Collected data

- Opening Delimiter -

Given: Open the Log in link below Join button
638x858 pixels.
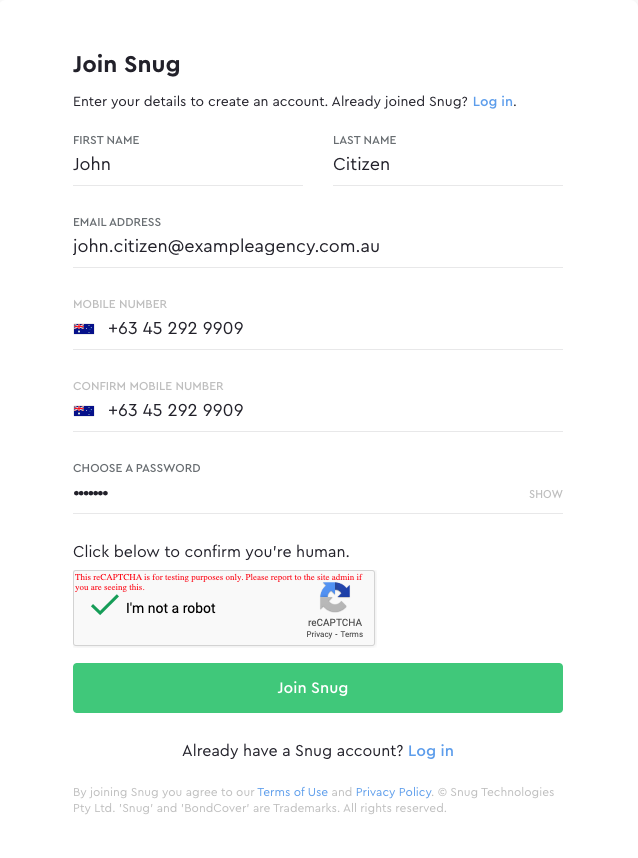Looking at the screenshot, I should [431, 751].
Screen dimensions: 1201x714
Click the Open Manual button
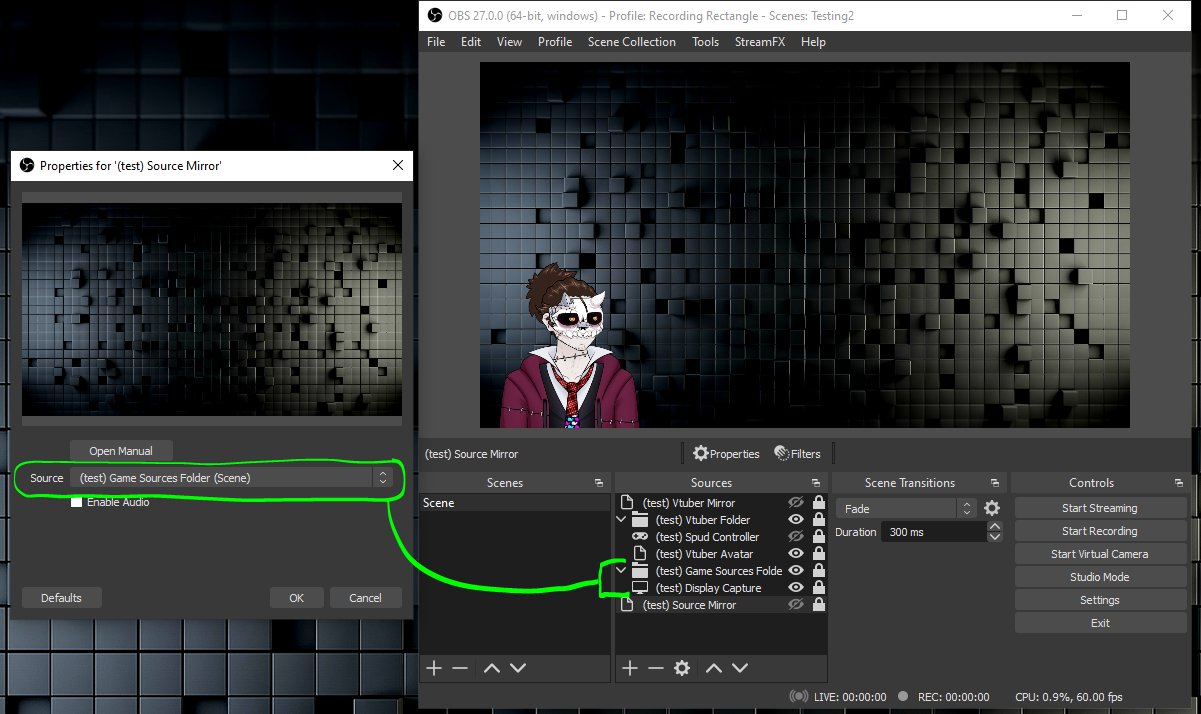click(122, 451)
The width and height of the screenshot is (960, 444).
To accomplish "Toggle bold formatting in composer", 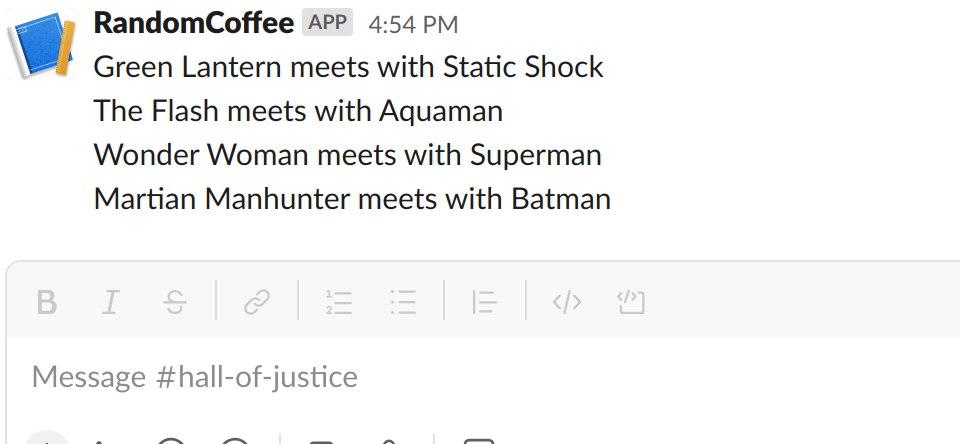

- Closing Delimiter -

**WORK ITEM**
Pictures stay out. Return exactly the lines from the one with "Click the Open Manual button" through the last line of the data.

**TASK RESULT**
Click the Open Manual button
click(122, 451)
The width and height of the screenshot is (960, 444).
To accomplish "Toggle bold formatting in composer", 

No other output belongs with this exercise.